::: GIVEN TEXT

Figure-5.4: Depicting the Transistor Folding (also called Fingering) concept[7]

6. CMOS Inverter Layout Design:

The layout design of a CMOS inverter will be examined step-by-step. The circuit consists of one nMOS and one pMOS transistor.

First, we need to create the individual transistors according to the design rules. Assume that we attempt to design the inverter with minimum-size transistors. The width of the active area is then determined by the minimum diffusion contact size (which is necessary for source and drain connections) and the minimum separation from diffusion contact to both active area edges. The width of the polysilicon line over the active area (which is the gate of the transistor) is typically taken as the minimum poly width (Fig. 5.1). Then, the overall length of the active area is simply determined by the following sum: (minimum poly width) + 2 x (minimum

poly-to- contact spacing) + 2 x (minimum spacing from contact to active area edge). The pMOS transistor must be placed in an n-well region, and the minimum size of the n- well is dictated by the pMOS active area and the minimum n-well overlap over n+. The distance between the nMOS and the pMOS transistor is determined by the minimum separation between the n+ active area and the n-well (Fig. 5.2). The polysilicon gates of the nMOS and the pMOS transistors are usually aligned. The final step in the mask layout is the local interconnections in metal, for the output node and for the VDD and GND contacts (Fig.5.3). Notice that in order to be biased properly, the n-well region must also have a VDD contact.

Figure-6.1: Design rule constraints which determine the dimensions of a minimum-size transistor.

Figure-6.2: Placement of one nMOS and one pMOS transistor.



Figure-6.3: Complete Layout of the CMOS inverter.

By the use of stick diagrams (shown in Fig.5.2) or so-called symbolic layouts we can simplify the initial phase of layout design. Here, the detailed layout design rules are simply neglected and the main features (active areas, polysilicon lines, metal lines) are represented by constant width rectangles or simple sticks. The purpose of the stick diagram is to provide the designer a good understanding of the topological constraints, and to quickly test several possibilities for the optimum layout without actually drawing a complete physical diagram[8].

::::::
::: DATA SHOWN

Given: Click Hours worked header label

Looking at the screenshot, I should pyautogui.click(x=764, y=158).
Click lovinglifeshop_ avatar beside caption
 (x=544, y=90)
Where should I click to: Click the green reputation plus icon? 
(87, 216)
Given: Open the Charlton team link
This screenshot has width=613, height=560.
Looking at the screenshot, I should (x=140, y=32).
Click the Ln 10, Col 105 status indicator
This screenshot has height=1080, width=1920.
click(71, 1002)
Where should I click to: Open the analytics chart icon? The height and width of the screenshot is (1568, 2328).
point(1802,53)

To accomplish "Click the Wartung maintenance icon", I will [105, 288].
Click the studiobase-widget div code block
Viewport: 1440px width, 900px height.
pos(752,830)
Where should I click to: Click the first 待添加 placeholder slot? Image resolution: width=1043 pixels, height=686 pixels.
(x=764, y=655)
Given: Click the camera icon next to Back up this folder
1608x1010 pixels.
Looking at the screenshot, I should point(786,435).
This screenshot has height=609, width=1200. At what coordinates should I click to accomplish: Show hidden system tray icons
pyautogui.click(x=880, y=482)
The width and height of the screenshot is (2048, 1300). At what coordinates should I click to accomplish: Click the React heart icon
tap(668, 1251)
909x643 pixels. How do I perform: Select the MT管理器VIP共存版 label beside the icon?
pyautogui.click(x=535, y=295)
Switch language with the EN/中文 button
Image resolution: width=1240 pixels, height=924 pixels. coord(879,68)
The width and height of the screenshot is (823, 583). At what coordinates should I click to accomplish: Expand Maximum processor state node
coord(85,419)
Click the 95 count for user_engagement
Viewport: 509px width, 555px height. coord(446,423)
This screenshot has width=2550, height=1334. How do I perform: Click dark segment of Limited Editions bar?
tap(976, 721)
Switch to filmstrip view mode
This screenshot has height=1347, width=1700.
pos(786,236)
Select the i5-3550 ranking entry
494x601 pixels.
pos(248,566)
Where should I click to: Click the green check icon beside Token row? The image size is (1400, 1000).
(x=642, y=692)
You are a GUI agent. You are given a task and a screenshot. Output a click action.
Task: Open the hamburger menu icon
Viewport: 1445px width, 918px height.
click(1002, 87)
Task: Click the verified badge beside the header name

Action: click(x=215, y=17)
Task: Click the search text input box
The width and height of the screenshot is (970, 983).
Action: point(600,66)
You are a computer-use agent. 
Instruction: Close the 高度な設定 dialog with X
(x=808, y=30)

::::::

__PROBLEMS TO SOLVE__
**A)** Rewrite the CMOS inverter layout text between "Figure-6.3: Complete Layout" and "complete physical diagram[8].", inclusive, swapping "rectangles" for "bars".
**B)** Please copy word for word the rows above, starting at the line holding "Task: Click the search text input box" and continuing through the last row, inclusive.

__WORKED ANSWERS__
**A)**
Figure-6.3: Complete Layout of the CMOS inverter.

By the use of stick diagrams (shown in Fig.5.2) or so-called symbolic layouts we can simplify the initial phase of layout design. Here, the detailed layout design rules are simply neglected and the main features (active areas, polysilicon lines, metal lines) are represented by constant width bars or simple sticks. The purpose of the stick diagram is to provide the designer a good understanding of the topological constraints, and to quickly test several possibilities for the optimum layout without actually drawing a complete physical diagram[8].

**B)**
Task: Click the search text input box
The width and height of the screenshot is (970, 983).
Action: point(600,66)
You are a computer-use agent. 
Instruction: Close the 高度な設定 dialog with X
(x=808, y=30)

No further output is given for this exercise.